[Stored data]
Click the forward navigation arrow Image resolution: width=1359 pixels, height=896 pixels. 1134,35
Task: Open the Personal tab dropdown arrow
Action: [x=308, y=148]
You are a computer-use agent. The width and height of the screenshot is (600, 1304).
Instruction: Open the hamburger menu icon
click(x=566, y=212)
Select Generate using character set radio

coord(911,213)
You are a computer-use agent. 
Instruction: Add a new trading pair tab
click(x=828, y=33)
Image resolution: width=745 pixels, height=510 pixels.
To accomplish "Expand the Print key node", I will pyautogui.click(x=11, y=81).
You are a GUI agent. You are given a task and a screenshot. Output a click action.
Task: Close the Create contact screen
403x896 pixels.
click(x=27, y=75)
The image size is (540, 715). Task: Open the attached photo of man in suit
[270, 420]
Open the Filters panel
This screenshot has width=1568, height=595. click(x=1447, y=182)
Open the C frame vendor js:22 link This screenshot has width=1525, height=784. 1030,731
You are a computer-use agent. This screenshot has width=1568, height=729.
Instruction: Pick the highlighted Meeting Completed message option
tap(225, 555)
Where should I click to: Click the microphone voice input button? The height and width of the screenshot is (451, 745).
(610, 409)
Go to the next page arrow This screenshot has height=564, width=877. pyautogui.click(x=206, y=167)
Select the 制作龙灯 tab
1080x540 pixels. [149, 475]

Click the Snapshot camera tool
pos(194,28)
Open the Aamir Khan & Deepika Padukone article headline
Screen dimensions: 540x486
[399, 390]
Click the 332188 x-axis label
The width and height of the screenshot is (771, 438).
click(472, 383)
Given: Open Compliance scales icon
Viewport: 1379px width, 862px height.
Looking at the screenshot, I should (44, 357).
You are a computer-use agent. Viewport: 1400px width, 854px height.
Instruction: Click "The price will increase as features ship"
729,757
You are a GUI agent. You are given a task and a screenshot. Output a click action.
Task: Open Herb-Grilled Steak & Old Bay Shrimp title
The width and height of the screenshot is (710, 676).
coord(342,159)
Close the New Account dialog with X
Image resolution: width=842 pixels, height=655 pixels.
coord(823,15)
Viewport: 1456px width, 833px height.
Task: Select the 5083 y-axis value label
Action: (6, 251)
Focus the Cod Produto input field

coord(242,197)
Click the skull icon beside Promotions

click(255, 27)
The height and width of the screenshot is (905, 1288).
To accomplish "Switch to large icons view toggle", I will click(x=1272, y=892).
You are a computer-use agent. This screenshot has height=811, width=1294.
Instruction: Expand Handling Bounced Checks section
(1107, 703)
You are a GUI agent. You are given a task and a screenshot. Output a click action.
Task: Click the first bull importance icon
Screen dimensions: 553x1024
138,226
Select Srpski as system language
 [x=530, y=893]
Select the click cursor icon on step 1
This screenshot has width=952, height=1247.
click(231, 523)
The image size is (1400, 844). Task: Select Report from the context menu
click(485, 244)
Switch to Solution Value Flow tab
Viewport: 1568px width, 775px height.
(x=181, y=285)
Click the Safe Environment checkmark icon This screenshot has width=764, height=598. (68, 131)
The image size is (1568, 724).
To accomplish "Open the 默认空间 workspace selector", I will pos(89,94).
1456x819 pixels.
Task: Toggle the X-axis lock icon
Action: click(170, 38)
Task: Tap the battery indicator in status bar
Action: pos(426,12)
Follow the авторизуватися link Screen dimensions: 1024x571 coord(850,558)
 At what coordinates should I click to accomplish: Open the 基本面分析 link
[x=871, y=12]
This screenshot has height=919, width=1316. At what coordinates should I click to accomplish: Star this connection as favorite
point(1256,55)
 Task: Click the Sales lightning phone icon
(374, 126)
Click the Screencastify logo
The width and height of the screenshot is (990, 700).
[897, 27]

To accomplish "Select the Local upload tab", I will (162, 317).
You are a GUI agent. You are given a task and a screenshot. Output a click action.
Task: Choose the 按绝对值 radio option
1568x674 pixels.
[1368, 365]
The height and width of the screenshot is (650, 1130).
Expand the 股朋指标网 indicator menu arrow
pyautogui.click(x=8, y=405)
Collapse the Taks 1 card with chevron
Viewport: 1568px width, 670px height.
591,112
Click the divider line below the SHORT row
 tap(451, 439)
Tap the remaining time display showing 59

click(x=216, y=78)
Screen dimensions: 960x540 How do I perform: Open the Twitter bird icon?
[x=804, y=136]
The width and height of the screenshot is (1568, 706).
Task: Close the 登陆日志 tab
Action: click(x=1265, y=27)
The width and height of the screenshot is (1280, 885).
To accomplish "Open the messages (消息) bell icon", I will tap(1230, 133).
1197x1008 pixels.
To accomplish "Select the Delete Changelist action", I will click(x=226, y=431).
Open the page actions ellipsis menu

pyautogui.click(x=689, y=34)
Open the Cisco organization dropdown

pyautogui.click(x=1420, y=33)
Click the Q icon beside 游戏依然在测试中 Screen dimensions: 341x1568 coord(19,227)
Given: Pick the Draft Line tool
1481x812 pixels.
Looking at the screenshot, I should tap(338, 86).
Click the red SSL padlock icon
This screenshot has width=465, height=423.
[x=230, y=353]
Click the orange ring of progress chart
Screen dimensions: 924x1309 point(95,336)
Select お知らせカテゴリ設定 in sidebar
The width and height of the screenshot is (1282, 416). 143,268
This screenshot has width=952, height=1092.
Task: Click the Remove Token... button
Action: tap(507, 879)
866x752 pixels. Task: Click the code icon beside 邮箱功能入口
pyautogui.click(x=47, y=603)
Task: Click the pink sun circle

● Task directions: How many of the lines above include the word "Switch"? State that number and nothing else.

● Result: 2